The ranking is headed by the largest private investors in the world: the American companies BlackRock, with $2.7 billion, and Vanguard with $2.2 billion. In third place is the Qatar Investment Authority with $1.7 billion. US investors also lead the way overall, with a total of $11.5 billion in bonds and stocks of Chinese GCEL firms. Far behind are investors from the UK, such as HSBC and Schroders, with $1.3 billion. Other large European investors include the Norwegian Pension Fund with $562 million and the Swiss investor Pictet ($219 million) and UBS ($192 million).
China Energy is one of the companies with the largest amount of investment from abroad ($1.8 billion). The company is one of China’s coal giants with about 160 gigawatts of installed coal capacity and 510 million tons of coal production. China Energy is developing new coal-fired power plants with a total capacity of 54 gigawatts, including 2.8 gigawatts in Indonesia, and is planning new mines in China and Australia.
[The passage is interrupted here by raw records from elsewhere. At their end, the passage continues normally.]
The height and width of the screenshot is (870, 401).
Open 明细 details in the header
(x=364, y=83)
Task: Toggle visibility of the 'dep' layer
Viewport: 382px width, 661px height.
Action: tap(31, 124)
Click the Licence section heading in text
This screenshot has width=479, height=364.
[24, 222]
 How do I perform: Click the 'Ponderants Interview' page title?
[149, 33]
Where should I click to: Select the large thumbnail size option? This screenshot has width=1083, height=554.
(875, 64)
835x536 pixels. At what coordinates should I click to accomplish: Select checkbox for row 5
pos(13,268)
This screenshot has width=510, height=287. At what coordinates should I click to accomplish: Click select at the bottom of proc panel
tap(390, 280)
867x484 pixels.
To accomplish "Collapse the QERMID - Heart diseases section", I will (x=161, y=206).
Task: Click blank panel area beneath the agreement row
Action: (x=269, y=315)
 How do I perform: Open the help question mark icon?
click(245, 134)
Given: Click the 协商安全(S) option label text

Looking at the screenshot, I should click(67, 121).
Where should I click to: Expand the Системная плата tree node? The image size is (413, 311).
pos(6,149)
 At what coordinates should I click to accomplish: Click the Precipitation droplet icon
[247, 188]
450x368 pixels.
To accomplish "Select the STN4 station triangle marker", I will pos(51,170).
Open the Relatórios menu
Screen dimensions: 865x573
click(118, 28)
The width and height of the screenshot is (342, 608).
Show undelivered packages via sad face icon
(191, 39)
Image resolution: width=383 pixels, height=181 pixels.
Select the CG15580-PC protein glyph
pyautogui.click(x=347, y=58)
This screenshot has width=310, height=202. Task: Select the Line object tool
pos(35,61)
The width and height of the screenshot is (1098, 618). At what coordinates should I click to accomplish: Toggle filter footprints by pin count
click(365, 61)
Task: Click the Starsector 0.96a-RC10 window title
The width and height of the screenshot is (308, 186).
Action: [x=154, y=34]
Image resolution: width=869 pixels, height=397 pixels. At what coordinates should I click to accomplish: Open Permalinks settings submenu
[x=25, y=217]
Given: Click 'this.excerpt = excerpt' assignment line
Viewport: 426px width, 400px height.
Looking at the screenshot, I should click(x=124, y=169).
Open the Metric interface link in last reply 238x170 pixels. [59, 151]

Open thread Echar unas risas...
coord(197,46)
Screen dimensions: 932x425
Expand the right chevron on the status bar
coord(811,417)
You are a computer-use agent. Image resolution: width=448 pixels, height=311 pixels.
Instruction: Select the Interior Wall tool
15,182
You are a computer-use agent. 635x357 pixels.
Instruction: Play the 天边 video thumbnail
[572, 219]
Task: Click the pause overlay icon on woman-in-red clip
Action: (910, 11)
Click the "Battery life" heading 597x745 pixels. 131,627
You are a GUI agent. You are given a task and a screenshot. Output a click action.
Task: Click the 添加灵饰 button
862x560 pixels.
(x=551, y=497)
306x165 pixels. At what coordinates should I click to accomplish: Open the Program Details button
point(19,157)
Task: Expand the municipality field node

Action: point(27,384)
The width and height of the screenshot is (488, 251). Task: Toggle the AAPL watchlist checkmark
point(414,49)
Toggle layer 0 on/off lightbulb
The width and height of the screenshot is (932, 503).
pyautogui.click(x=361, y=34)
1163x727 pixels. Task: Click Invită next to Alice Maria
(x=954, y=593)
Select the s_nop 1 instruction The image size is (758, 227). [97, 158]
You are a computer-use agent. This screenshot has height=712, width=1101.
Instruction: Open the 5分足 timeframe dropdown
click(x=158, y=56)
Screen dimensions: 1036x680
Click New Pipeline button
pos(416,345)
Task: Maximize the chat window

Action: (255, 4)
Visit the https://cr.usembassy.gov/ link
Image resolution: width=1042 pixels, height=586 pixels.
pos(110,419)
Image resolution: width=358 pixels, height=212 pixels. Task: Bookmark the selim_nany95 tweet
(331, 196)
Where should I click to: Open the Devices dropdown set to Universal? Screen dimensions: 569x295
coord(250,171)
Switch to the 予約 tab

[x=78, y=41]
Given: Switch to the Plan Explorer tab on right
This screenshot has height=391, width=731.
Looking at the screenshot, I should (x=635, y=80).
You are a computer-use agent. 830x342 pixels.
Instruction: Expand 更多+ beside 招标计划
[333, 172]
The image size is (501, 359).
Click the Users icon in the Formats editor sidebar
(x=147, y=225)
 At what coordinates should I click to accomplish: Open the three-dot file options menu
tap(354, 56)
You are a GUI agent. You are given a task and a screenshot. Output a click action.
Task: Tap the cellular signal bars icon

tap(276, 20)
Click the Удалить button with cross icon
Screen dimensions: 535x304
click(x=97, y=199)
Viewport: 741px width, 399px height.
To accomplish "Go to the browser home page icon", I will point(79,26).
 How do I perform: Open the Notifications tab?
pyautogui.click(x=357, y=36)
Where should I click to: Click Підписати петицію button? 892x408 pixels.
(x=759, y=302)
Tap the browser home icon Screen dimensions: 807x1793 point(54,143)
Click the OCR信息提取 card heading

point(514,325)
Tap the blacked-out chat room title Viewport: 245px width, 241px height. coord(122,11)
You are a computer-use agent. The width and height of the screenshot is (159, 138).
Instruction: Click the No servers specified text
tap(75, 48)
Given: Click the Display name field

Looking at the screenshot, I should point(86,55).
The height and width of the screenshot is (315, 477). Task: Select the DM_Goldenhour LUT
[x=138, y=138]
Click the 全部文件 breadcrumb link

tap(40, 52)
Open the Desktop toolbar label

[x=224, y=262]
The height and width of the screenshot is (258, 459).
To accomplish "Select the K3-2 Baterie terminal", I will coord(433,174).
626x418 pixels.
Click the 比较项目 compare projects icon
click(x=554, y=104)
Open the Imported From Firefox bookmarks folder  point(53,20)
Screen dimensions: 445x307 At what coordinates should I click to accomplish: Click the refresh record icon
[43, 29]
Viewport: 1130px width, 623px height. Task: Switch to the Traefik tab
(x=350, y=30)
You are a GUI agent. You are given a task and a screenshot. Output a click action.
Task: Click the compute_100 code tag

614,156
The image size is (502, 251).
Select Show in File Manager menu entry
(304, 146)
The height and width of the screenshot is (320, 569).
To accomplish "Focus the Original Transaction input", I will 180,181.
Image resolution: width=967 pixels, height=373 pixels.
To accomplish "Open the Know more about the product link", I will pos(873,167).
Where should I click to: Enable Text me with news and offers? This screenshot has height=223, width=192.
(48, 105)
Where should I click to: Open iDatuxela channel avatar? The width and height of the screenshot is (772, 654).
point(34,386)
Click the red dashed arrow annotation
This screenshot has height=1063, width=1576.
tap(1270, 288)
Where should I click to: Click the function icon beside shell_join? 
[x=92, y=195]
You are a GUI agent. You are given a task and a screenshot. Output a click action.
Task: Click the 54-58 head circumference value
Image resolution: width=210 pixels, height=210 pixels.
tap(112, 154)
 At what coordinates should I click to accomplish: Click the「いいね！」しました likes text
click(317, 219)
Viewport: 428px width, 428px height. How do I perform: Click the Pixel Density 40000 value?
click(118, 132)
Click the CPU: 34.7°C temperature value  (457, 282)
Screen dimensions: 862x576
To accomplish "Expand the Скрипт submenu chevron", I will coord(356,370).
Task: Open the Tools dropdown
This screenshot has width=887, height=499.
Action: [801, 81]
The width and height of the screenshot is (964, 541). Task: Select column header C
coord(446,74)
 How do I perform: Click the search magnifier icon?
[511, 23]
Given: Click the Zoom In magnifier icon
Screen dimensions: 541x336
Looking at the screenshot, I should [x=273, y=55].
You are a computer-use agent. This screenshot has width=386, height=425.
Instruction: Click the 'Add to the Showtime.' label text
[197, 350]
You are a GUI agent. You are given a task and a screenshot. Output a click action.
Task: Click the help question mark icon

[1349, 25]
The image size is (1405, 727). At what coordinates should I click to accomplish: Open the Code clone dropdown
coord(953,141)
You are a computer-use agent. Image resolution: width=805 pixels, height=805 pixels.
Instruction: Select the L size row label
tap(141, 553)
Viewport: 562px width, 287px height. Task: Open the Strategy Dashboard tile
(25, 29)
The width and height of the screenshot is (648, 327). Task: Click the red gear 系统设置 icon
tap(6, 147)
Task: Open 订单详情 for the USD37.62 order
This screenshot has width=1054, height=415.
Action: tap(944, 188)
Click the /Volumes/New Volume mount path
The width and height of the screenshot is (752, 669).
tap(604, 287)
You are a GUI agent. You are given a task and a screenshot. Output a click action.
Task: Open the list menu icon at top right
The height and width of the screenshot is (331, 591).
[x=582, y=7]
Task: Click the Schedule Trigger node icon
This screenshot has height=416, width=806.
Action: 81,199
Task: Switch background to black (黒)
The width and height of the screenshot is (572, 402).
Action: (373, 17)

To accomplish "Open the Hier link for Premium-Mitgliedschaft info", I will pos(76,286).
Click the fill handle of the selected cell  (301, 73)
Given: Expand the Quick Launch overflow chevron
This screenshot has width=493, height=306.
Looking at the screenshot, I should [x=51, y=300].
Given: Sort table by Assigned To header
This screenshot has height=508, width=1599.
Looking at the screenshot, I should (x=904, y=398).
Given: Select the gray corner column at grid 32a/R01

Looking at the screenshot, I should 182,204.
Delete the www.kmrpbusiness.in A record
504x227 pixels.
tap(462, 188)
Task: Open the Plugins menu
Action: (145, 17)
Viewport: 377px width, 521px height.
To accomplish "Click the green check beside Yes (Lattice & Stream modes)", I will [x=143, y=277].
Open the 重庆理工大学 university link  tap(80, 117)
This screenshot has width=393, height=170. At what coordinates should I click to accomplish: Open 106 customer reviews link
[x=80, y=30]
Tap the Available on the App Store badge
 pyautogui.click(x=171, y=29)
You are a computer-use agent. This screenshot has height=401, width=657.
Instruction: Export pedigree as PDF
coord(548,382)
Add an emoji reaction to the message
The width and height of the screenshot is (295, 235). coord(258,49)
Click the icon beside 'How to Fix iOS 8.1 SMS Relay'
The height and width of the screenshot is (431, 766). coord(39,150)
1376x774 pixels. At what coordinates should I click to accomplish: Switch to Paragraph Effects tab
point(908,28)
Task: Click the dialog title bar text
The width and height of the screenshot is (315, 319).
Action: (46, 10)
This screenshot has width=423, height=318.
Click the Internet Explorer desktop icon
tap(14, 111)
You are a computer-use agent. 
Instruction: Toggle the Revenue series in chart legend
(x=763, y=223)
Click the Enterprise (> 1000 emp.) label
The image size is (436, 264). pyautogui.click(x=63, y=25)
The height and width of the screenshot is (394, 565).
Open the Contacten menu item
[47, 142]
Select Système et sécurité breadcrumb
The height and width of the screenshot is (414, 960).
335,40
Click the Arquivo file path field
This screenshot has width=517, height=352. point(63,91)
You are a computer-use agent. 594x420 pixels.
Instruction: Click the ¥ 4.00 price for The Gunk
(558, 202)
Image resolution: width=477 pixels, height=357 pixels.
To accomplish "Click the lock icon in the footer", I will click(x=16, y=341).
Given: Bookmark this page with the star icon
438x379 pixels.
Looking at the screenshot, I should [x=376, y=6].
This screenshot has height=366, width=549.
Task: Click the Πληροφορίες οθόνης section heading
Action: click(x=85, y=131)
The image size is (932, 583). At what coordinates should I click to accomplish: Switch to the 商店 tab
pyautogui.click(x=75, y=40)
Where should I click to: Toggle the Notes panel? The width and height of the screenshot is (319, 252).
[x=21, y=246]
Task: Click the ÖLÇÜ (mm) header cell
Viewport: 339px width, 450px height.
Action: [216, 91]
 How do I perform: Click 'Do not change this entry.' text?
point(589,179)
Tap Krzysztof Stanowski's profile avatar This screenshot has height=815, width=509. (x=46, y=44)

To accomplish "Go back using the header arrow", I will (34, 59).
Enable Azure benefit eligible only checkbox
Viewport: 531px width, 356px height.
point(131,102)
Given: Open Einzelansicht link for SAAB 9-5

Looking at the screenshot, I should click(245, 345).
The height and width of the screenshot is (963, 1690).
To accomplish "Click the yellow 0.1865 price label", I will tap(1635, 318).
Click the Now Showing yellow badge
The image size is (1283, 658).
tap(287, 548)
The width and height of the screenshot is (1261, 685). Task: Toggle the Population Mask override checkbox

Allianz ranks 18th among international investors with $217 million. Europe’s largest asset manager has adopted a comprehensive carbon policy, but this does not apply to its subsidiaries and third-party investments. French rival AXA is further along in this regard, only ranking 73rd with just $39 million. In total, 16 German investors have invested $403 million.
Among them is Deutsche Bank, which, in addition to $94 million in investments, is also involved in financing China’s coal sector to the tune of $410 million and ranks 19th internationally. Although Deutsche Bank adopted its first coal policy in 2020, which also excludes coal at the corporate level, it does not go far enough. Hopefully, it will follow examples such as Italy’s UniCredit, which does not appear in the ranking at all.
Despite announcements to protect the environment and the climate, China continues to build coal-fired power plants, some of which will not go into operation until 2025 and will continue to emit carbon dioxide until 2065, with an average operating life of 40 years. Four of the five largest coal-fired power plant developers in the world are Chinese companies. They have a combined 121 gigawatts under construction and in planning: China Energy, China Datang, China Huaneng and China Huadian. This is no longer about power supply in China itself. No, China is now the world’s largest developer of coal-fired power plants abroad. In countries like Bangladesh and Pakistan, China is even the main driver of the expansion and establishment of the coal industry. International financiers can be found for all of China’s internationally operating coal companies.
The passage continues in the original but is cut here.